My vote is for the third option that mouviciel posted then deleted:

我的投票是支持 mouviciel 发布然后删除的第三个选项：

I have seen a third way:

// foo.h
struct foo;
void doStuff(struct foo *f);

// foo.c
struct foo {
    int x;
    int y;
};

我见过第三种方式：

// foo.h
struct foo;
void doStuff(struct foo *f);

// foo.c
struct foo {
    int x;
    int y;
};

If you really can't stand typing the structkeyword, typedef struct foo foo;(note: get rid of the useless and problematic underscore) is acceptable. But whatever you do, neveruse typedefto define names for pointer types. It hides the extremely important piece of information that variables of this type reference an object which could be modified whenever you pass them to functions, and it makes dealing with differently-qualified (for instance, const-qualified) versions of the pointer a major pain.

如果您实在受不了输入struct关键字，typedef struct foo foo;（注意：去掉无用且有问题的下划线）是可以接受的。但是无论您做什么，都不要使用typedef为指针类型定义名称。它隐藏了一条极其重要的信息，即这种类型的变量引用一个对象，只要您将它们传递给函数，就可以修改该对象，并且它使处理const指针的不同限定（例如，-限定）版本成为一个主要的痛苦。

bar(const fooRef)declares an immutable address as argument. bar(const foo *)declares an address of an immutable foo as argument.

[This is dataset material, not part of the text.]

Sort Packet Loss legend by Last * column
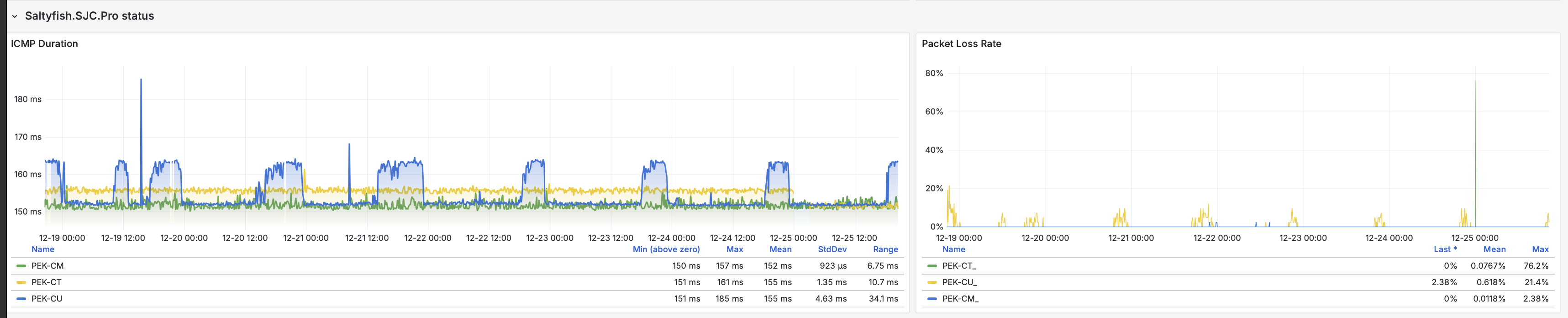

bar(const fooRef)声明一个不可变地址作为参数。 bar(const foo *)声明一个不可变的 foo 的地址作为参数。

For this reason, I tend to prefer option 2. I.e., the presented interface type is one where cv-ness can be specified at each level of indirection. Of course one cansidestep the option 1 library writer and just use foo, opening yourself to all sorts of horror when the library writer changes the implementation. (I.e., the option 1 library writer only perceives that fooRefis part of the invariant interface and that foocan come, go, be altered, whatever. The option 2 library writer perceives that foois part of the invariant interface.)

出于这个原因，我倾向于选择选项 2。即，所呈现的接口类型是一种可以在每个间接级别指定 cv-ness 的接口类型。当然，您可以避开选项 1 库编写器而直接使用foo，当库编写器更改实现时，您将面临各种恐惧。（即，选项 1 库编写者仅认为这fooRef是不变接口的一部分，并且foo可以来、去、更改等等。选项 2 库编写者认为这foo是不变接口的一部分。）

I'm more surprised that no one's suggested combined typedef/struct constructions.
typedef struct { ... } foo;

我更惊讶的是没有人建议组合 typedef/struct 结构。
typedef struct { ... } foo;

Option 1.5 ("Object-based" C Architecture):

选项 1.5（“基于对象的”C 架构）：

I am accustomed to using Option 1, except where you name your reference with _hto signify it is a "handle" to a C-style "object" of this given C "class". Then, you ensure your function prototypes use constwherever the content of this object "handle" is an input only, and cannot be changed, and don't use constwherever the content canbe changed.

我习惯于使用Option 1，除非您将引用命名_h为表示它是此给定 C“类”的 C 样式“对象”的“句柄”。然后，您确保您的函数原型const在此对象“句柄”的内容仅为输入且无法更改的const任何地方使用，并且不要在内容可以更改的任何地方使用。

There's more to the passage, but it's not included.